→ Data items
□ □ □ □ □

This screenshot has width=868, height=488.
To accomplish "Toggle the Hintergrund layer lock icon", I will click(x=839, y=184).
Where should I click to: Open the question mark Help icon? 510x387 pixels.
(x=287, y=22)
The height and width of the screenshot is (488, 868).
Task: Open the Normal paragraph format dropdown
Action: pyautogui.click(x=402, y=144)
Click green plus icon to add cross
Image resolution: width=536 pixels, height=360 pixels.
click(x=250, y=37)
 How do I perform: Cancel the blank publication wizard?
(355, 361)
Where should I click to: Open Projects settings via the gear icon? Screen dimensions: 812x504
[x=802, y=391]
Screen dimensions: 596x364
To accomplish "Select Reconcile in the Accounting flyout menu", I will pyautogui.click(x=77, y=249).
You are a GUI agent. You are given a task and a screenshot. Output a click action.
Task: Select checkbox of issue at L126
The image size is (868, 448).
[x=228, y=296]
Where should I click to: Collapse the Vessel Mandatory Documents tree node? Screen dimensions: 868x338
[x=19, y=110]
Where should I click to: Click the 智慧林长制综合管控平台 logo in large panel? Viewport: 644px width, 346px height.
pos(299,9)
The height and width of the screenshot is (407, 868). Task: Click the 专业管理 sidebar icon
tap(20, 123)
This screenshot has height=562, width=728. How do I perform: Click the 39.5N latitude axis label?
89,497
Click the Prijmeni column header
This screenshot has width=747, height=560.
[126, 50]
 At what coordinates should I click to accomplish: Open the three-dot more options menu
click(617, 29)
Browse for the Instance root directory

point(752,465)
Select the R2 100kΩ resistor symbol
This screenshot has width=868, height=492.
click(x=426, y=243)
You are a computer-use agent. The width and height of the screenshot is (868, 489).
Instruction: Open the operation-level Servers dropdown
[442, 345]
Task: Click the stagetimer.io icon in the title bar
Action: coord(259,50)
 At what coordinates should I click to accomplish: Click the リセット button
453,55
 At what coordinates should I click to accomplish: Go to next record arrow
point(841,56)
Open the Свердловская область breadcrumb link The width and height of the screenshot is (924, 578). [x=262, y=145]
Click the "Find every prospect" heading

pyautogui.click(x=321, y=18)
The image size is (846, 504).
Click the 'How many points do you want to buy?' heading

□ □ □ □ □

→ Instructions for the task
Would you copy out exactly the lines from the one holding "The height and width of the screenshot is (407, 868)." through the end of the entries above, both ends included?

→ Solved exercise
The height and width of the screenshot is (407, 868). Task: Click the 专业管理 sidebar icon
tap(20, 123)
This screenshot has height=562, width=728. How do I perform: Click the 39.5N latitude axis label?
89,497
Click the Prijmeni column header
This screenshot has width=747, height=560.
[126, 50]
 At what coordinates should I click to accomplish: Open the three-dot more options menu
click(617, 29)
Browse for the Instance root directory

point(752,465)
Select the R2 100kΩ resistor symbol
This screenshot has width=868, height=492.
click(x=426, y=243)
You are a computer-use agent. The width and height of the screenshot is (868, 489).
Instruction: Open the operation-level Servers dropdown
[442, 345]
Task: Click the stagetimer.io icon in the title bar
Action: coord(259,50)
 At what coordinates should I click to accomplish: Click the リセット button
453,55
 At what coordinates should I click to accomplish: Go to next record arrow
point(841,56)
Open the Свердловская область breadcrumb link The width and height of the screenshot is (924, 578). [x=262, y=145]
Click the "Find every prospect" heading

pyautogui.click(x=321, y=18)
The image size is (846, 504).
Click the 'How many points do you want to buy?' heading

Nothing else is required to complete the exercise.